The Facts: At issue were two types of services that allow access to the Internet. The first, asymmetric digital subscriber line (“ADSL”), is the technology that delivers access to the Internet by transmitting information over copper wires. The second, Fiber Broadband services and technologies, are technologies that deliver access to the Internet by transmitting information over fiber optic cables. Verizon sold the ADSL and Fiber Broadband services and technologies (together, “Verizon services”) to Internet Service Providers (“ISPs"), which resold them to their customers.
The Division of Taxation ("Division") took the position that the Verizon services were subject to tax under Tax Law Section 184 as the exclusion for telecommunications services sold for ultimate consumption did not apply. It also asserted that taxation was not prohibited by the Internet Tax Freedom Act (“ITFA”).

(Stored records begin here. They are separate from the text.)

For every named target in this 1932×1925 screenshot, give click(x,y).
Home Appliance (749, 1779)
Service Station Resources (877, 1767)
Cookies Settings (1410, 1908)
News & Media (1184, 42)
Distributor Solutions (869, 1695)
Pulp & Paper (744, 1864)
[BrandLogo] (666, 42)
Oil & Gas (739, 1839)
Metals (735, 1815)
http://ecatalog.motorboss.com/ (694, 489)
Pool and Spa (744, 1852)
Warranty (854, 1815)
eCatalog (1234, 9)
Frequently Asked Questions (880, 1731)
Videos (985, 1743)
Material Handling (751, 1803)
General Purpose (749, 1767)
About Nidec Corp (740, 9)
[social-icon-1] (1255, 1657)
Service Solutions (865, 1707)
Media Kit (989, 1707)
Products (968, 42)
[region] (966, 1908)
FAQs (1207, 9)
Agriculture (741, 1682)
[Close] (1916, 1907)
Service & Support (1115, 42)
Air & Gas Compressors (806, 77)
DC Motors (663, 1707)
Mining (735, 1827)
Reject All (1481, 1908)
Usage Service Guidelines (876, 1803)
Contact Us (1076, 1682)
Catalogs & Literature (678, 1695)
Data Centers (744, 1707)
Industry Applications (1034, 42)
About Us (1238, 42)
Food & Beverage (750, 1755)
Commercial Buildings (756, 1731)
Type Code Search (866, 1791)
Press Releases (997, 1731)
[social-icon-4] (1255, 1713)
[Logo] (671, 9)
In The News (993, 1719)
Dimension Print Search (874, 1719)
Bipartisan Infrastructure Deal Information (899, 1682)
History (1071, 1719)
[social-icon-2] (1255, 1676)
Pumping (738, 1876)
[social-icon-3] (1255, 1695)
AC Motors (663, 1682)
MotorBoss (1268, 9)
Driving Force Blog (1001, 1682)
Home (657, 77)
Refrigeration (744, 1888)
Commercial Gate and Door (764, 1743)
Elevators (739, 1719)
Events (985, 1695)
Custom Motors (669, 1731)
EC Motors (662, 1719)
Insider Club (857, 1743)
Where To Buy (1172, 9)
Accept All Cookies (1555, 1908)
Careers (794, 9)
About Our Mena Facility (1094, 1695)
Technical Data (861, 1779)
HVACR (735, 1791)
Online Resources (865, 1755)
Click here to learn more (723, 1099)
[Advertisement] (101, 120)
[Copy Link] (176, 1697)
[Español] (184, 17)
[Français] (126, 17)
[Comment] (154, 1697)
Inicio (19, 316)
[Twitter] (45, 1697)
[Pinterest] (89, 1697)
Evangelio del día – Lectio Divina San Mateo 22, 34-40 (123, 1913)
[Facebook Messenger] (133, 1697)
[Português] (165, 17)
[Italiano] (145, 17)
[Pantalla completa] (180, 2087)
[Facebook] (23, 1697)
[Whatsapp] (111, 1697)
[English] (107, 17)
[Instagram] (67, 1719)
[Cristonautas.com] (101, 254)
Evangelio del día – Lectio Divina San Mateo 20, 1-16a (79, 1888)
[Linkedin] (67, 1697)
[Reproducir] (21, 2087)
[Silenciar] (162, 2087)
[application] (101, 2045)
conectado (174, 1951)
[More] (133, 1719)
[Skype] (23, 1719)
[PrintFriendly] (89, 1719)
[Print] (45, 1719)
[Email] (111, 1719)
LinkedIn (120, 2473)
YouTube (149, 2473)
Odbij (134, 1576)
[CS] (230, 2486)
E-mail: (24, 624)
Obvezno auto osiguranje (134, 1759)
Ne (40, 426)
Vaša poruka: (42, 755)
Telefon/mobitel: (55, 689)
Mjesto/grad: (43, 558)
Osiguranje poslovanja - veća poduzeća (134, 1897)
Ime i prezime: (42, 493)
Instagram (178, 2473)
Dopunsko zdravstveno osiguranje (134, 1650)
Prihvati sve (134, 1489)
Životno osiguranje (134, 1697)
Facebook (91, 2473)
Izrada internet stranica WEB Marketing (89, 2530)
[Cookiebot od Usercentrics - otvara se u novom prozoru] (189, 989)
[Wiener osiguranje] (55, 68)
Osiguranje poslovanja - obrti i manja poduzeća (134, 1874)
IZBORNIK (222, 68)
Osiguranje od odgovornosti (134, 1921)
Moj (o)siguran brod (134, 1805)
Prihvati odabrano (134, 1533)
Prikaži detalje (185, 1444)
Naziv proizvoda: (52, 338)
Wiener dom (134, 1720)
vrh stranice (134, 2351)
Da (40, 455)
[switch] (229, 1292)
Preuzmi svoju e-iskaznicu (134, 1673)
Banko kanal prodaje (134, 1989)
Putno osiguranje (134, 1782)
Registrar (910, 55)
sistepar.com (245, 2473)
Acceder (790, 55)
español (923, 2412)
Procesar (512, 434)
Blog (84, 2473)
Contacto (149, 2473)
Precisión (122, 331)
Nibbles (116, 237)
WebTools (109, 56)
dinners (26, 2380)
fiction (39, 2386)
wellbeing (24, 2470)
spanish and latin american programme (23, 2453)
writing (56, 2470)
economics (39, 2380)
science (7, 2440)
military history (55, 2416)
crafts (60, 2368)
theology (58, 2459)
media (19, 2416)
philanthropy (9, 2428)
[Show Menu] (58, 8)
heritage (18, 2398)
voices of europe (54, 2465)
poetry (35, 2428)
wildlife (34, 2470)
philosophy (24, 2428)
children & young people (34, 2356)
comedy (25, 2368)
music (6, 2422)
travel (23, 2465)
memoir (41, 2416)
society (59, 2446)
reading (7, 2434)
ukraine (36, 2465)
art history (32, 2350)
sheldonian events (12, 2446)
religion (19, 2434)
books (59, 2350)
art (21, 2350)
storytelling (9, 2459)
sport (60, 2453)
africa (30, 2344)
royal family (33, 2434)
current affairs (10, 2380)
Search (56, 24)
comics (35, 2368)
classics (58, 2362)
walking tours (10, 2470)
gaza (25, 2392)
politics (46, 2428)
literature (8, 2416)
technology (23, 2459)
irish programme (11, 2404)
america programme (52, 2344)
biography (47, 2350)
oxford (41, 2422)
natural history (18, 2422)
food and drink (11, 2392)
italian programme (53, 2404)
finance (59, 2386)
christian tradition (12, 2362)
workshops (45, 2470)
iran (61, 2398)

The Decision: The tribunal first concluded that the Verizon services did not qualify for the exclusion from the Section 184 tax as the ISPs resold those services for ultimate consumption by their own customers.
The tribunal then reviewed the history of the ITFA, including its purpose of promoting the Internet by putting in place a moratorium temporarily preventing state and local governments from imposing new taxes on Internet access. Over the years (and before the years at issue in the case) the moratorium was extended and vastly expanded. As a result, the tribunal noted, “[i]t cannot be disputed that the ITFA was a specific Congressional act of express preemption of the authority of state and local authorities to tax Internet access predicated on Congress’ specific intent to foster the growth and expansion of the Internet.”
Based on this, the tribunal had little problem in concluding that the preemption of taxation by New York was clearly intended and took effect before the years in issue.
The tribunal then quickly rejected the Division’s assertion that an exception to the moratorium on taxation of Internet access applied. The Division did not establish either that: (1) it issued a “rule or proclamation” that the agency had applied tax to Internet charges; or (2) the State has generally collected that tax on Internet access.
While the ITFA has been around since the late 1990s there have been few cases to date that interpret it. It is expected that there will be more cases in the future, especially those involving the ITFA’s other prohibition against multiple or discriminatory taxes on electronic commerce.